We do not have time to argue about unity or what is conversationally fair or polite or about whether politics is something we should be allowed to discuss in church in terms of concrete consequences.

People are literally being assaulted ALREADY. Children are staying home from school in fear, my sister is beside herself with terror because my beautiful niece, her adopted daughter, is vulnerable because she is brown and because she has a white mother. Someone painted a swastika on bench in our neighborhood. Black students are being harassed and threatened in mass at the UNIVERSITY OF PENNSYLVANIA.

So I’m not spending any time on whether or not it is polite for me to mention that this election hurts me and those I love—that we are weeping and frightened, that you don’t “just give a chance” to someone who has already articulated his violent plans for you and people you love. For those who have ears, let them hear.

We don’t get to bury the dead anymore—we have to tend to the living.

So it is true that the message God gave Isaiah to carry to the Israelites was a hard word.
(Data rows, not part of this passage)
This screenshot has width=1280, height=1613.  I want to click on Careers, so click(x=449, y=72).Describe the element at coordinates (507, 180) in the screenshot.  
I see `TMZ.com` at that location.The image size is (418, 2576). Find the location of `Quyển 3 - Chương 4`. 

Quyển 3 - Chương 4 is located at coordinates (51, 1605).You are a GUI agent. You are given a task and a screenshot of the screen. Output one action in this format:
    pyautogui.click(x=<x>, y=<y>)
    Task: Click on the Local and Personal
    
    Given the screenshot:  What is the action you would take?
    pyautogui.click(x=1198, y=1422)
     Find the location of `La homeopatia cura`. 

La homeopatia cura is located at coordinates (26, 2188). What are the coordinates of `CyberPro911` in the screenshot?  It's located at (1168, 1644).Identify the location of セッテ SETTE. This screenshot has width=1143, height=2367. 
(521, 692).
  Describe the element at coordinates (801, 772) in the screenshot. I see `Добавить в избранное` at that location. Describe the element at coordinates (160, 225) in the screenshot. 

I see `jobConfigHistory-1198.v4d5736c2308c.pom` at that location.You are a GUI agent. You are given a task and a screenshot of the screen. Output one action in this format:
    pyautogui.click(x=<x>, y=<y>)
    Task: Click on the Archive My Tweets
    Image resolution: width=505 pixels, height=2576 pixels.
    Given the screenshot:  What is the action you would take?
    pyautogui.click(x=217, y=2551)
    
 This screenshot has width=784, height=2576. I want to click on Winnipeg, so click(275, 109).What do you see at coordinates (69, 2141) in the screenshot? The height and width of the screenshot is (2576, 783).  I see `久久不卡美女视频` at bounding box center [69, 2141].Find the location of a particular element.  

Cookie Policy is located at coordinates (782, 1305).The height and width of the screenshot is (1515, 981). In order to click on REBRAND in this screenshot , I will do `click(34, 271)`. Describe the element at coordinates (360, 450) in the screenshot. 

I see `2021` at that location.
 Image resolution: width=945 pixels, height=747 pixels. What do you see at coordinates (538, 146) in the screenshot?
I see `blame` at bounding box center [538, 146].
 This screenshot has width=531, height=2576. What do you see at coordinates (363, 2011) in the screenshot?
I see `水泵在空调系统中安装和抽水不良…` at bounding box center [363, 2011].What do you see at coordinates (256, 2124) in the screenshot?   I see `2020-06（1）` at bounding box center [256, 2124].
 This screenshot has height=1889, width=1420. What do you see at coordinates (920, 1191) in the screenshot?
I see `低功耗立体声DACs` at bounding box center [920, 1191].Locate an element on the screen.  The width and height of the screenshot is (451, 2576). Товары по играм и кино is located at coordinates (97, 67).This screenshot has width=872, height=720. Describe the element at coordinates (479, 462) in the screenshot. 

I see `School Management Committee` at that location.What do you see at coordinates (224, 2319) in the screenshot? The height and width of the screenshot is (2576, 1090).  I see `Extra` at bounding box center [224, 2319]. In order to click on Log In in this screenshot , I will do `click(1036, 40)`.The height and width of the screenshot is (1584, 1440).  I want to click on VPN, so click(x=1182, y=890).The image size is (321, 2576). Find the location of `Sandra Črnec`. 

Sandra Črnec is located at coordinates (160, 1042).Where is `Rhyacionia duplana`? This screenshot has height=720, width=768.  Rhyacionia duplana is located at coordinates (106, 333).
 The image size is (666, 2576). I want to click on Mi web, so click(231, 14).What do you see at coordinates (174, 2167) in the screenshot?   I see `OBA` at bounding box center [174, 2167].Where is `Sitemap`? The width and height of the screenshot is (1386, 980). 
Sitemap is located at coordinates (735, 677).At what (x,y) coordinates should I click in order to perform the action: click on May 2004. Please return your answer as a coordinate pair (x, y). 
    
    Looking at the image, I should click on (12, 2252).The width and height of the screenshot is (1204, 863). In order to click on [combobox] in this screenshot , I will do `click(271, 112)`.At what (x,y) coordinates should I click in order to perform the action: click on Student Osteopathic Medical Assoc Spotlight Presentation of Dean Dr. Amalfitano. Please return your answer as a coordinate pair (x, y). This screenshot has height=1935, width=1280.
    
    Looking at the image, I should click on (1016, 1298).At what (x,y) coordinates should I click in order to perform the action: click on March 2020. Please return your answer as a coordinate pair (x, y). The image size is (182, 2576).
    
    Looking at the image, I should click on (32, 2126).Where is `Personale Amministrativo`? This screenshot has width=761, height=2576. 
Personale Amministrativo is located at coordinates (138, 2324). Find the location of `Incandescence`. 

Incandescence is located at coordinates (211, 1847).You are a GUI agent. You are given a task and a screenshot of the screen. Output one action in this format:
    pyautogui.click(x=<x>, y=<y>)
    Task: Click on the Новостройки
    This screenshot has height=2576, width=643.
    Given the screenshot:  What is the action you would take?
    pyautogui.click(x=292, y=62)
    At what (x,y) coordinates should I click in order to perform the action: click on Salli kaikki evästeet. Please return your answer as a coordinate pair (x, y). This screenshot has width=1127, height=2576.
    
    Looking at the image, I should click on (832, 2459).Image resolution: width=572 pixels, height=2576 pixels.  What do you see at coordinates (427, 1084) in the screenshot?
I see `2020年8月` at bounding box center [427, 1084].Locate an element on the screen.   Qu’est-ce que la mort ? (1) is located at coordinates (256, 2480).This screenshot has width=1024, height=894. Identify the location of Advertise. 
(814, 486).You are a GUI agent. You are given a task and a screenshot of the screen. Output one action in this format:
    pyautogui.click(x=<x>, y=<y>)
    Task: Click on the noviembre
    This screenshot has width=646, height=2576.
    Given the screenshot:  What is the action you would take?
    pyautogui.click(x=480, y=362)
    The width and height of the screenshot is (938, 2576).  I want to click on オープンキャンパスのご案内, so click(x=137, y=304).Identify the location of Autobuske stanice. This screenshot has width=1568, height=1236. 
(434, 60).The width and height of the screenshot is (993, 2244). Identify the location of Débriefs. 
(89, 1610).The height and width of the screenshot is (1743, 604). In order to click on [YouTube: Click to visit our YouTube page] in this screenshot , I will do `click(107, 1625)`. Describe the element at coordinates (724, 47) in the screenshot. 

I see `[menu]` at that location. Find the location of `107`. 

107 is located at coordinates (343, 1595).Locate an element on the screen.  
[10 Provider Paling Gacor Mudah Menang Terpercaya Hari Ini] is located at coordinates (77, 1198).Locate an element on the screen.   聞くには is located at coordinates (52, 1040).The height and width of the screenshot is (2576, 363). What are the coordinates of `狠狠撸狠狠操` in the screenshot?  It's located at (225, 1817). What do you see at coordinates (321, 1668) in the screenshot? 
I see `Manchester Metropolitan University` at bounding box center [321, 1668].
I imagine that Isaiah didn’t relish sharing that particular message—especially when he had to share it in his hometown, among his people and his friends, around his own family Thanksgiving table.

To be honest, I don’t relish the call to share God’s word around my family’s Thanksgiving table either this year. By my lips are still burning, and my conscience is still cut.

Friends, people are already suffering and they are already terrified. Given what we have seen, we can no longer defer the truth that God has called us to speak. We can no longer defer the work that God has called us too.

We must speak the truth, we must stand with and defend the vulnerable. We must check on our neighbors and keep our community accountable in a season of ugly, violent behavior.

We must meet the eyes of the frightened and offer whatever power we have to the service of protecting them. Where we have power, we must speak up for those who have none.

Friends, the work ahead of us is not for the faint of heart, but we have here gathered a community of people who love each other, love God, and are accustomed to the practice of grace, forgiveness, and hope. This moment is what we have practiced for.

We will not give up our hope and we will not neglect the power of joy in the face of hatred. Ours is the way of the cross, it is not safe and at this moment it does not look peaceful—but what I can promise is that the only way out is through.

And the path through the cross is the way to resurrection and life again. Stick together. Keep practicing hope. Scripture tells us that by our endurance we will gain your souls. May it be so. Amen.